[Records from a data source]
*** Begin section ***

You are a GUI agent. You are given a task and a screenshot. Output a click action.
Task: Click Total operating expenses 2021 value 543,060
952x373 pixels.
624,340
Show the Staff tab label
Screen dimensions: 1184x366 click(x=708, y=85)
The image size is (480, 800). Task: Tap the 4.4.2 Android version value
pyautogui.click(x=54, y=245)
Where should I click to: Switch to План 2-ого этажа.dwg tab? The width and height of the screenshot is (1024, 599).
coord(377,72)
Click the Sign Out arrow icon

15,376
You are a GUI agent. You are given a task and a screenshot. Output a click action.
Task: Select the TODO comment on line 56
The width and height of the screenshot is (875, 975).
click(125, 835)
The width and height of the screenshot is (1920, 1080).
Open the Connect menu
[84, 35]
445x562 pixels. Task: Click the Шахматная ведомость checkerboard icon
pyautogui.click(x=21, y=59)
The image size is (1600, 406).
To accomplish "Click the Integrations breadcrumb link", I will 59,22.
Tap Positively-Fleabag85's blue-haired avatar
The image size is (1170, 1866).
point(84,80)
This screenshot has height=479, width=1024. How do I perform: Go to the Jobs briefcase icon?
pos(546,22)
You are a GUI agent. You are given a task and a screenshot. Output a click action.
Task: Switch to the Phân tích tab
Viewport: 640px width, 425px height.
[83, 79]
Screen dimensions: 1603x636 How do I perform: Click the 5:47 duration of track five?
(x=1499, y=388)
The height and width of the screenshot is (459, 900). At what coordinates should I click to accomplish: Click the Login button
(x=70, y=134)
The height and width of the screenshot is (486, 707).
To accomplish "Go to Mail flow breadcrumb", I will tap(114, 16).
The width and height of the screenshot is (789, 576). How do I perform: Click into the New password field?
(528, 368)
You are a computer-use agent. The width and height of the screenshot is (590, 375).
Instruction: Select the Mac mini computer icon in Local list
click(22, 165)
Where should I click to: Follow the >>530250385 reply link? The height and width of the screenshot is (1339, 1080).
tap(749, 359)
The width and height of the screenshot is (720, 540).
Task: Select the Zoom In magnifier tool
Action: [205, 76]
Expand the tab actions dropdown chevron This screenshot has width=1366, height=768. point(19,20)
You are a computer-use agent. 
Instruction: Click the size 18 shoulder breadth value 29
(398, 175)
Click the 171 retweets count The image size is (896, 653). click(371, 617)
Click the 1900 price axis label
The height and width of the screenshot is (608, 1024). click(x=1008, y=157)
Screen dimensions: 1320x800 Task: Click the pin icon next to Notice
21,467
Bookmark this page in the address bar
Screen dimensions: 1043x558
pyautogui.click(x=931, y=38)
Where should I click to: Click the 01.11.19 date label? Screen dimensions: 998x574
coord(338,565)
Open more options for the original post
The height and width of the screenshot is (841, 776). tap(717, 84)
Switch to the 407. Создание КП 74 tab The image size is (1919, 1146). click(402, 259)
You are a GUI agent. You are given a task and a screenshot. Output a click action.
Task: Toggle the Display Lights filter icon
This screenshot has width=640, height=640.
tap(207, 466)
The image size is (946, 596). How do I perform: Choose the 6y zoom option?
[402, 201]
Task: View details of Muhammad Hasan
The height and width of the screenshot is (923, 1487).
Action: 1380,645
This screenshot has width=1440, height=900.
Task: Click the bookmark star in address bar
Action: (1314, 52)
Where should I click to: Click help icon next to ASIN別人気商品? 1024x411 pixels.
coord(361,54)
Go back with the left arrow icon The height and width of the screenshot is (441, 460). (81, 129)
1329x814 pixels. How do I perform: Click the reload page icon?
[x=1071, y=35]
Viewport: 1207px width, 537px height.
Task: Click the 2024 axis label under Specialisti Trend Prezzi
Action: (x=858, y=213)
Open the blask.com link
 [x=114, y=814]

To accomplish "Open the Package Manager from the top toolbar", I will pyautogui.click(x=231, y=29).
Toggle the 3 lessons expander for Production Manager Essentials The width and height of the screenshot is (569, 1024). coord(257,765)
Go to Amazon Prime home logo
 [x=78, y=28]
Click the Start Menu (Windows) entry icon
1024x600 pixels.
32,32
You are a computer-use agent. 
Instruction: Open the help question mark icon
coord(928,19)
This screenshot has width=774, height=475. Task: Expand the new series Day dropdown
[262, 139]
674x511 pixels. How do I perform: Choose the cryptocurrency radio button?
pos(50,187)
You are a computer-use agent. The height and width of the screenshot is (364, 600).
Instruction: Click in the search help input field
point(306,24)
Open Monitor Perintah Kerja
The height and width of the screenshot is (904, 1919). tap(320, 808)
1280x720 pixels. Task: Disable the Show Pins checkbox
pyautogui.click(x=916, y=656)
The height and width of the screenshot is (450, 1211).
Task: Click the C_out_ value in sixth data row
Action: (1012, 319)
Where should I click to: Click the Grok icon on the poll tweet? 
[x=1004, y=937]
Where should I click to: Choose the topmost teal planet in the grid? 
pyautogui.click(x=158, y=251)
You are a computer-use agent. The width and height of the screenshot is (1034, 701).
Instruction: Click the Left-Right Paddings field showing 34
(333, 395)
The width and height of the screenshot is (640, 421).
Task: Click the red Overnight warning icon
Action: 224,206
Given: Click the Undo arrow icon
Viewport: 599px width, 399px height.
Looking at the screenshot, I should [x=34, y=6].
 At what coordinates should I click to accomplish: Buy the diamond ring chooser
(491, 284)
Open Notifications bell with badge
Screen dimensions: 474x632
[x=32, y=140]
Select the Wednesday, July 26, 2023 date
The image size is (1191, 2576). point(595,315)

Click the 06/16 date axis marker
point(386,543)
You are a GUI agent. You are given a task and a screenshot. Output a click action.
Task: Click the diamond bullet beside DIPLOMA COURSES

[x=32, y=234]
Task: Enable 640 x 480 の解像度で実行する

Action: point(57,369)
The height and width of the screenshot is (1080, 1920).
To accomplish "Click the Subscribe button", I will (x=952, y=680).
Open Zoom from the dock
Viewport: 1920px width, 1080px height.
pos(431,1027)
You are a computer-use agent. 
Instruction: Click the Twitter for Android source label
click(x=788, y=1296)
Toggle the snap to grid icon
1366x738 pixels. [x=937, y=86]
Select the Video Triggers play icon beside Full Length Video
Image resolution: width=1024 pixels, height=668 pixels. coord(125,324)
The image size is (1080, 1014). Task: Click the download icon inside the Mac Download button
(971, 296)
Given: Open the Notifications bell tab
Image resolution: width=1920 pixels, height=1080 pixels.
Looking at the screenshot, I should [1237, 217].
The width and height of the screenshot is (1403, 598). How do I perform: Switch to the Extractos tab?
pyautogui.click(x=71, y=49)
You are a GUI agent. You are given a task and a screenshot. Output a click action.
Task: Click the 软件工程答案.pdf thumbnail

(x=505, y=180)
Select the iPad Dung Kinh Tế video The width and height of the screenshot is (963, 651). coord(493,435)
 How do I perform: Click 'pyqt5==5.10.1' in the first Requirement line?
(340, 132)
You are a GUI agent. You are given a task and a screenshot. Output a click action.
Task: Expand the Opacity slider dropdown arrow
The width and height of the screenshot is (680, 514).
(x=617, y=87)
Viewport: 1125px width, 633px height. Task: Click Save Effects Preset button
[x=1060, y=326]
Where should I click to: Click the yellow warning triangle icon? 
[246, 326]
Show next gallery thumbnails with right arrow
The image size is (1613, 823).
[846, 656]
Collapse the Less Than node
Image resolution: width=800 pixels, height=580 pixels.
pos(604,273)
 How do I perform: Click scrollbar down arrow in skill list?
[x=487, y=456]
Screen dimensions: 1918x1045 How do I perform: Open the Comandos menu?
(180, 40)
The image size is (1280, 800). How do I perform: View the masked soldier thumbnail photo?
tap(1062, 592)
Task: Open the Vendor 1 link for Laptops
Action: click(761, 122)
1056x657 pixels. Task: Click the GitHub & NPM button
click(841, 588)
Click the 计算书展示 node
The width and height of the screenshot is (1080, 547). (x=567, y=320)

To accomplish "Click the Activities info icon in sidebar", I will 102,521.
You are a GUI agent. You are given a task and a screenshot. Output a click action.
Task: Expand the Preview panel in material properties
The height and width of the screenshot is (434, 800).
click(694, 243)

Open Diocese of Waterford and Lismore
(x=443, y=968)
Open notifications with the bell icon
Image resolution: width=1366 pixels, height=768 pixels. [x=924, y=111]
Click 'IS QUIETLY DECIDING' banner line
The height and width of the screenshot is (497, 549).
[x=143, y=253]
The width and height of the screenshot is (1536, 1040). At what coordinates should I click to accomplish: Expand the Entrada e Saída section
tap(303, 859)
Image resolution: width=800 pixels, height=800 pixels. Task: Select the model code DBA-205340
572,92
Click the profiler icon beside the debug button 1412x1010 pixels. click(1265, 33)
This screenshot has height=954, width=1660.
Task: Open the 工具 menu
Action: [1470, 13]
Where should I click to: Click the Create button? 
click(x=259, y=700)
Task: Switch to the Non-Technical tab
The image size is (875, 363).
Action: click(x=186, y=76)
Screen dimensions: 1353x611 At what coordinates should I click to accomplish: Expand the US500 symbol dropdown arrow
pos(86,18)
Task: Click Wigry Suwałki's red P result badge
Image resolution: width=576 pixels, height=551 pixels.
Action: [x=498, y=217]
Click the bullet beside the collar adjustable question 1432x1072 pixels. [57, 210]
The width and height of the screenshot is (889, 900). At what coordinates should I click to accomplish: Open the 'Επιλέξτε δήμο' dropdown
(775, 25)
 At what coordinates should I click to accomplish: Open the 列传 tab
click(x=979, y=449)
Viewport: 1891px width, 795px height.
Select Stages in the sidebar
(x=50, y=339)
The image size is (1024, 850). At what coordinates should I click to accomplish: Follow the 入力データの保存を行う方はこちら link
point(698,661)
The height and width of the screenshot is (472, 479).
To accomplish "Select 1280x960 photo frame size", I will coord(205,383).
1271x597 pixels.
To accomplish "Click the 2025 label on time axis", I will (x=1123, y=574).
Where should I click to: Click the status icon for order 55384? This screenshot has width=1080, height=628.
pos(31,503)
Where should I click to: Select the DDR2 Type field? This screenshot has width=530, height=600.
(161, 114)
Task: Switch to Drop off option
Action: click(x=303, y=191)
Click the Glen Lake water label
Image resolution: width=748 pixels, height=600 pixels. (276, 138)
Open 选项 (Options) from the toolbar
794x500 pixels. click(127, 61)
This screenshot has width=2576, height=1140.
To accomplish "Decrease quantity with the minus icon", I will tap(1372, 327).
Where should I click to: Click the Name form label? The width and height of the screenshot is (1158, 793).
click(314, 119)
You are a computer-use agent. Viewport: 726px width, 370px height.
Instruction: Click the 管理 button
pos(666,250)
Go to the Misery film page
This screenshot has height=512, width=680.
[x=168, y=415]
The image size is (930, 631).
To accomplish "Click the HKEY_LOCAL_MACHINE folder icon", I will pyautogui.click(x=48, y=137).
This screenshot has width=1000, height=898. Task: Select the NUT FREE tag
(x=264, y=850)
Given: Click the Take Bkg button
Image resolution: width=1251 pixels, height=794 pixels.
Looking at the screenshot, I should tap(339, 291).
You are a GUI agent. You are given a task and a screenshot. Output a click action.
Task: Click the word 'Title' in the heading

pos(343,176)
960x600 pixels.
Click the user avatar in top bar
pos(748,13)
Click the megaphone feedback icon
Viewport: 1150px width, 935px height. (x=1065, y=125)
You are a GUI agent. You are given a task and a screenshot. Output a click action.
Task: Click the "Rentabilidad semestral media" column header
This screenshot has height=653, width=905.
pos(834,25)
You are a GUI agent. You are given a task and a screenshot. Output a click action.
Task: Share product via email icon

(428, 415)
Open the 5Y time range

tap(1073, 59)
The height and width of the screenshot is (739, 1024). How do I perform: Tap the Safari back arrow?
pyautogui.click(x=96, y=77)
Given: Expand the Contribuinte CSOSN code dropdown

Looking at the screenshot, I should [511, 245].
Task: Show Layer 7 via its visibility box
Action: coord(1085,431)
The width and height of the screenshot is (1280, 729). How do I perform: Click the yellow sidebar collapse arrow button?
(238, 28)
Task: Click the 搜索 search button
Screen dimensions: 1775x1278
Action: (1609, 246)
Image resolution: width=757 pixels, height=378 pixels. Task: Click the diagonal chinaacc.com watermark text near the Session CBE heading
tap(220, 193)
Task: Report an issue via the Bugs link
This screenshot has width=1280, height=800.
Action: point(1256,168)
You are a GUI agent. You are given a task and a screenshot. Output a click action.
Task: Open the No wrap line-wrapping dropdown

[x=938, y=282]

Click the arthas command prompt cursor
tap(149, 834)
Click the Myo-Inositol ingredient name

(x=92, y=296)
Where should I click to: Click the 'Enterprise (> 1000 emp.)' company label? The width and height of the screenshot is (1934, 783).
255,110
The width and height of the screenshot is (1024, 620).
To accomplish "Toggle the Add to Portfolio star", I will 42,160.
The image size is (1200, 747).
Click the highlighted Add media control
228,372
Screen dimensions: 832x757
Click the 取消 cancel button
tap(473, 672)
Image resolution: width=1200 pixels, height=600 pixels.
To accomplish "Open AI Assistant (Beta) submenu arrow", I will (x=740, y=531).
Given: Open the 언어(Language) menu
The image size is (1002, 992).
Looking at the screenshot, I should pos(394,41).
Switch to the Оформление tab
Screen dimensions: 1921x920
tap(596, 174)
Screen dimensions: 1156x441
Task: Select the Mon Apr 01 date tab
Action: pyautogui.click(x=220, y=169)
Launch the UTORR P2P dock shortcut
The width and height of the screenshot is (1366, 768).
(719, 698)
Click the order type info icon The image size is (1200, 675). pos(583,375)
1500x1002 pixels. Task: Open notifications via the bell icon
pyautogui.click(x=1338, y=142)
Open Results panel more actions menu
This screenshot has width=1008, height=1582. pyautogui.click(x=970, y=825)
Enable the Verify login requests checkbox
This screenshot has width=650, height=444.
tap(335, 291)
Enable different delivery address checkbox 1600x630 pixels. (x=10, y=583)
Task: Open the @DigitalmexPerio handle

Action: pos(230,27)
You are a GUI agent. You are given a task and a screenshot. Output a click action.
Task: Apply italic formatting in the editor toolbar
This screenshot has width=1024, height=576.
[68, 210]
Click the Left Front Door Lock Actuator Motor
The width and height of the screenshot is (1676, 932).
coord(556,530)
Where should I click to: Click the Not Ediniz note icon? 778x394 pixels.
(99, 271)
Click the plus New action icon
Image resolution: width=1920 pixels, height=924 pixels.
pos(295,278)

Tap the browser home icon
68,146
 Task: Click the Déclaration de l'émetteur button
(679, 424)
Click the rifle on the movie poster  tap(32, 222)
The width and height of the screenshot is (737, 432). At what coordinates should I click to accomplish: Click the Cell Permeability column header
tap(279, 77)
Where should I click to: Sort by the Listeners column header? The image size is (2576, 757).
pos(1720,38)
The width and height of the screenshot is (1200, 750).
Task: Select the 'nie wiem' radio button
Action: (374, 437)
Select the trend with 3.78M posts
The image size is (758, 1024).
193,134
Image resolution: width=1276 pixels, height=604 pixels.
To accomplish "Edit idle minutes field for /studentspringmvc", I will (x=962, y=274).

*** End section ***

TASK DIRECTIONS.
In the data above, find each line that has the word "Manager" and copy it out.

SOLUTION.
To accomplish "Open the Package Manager from the top toolbar", I will pyautogui.click(x=231, y=29).
Toggle the 3 lessons expander for Production Manager Essentials The width and height of the screenshot is (569, 1024). coord(257,765)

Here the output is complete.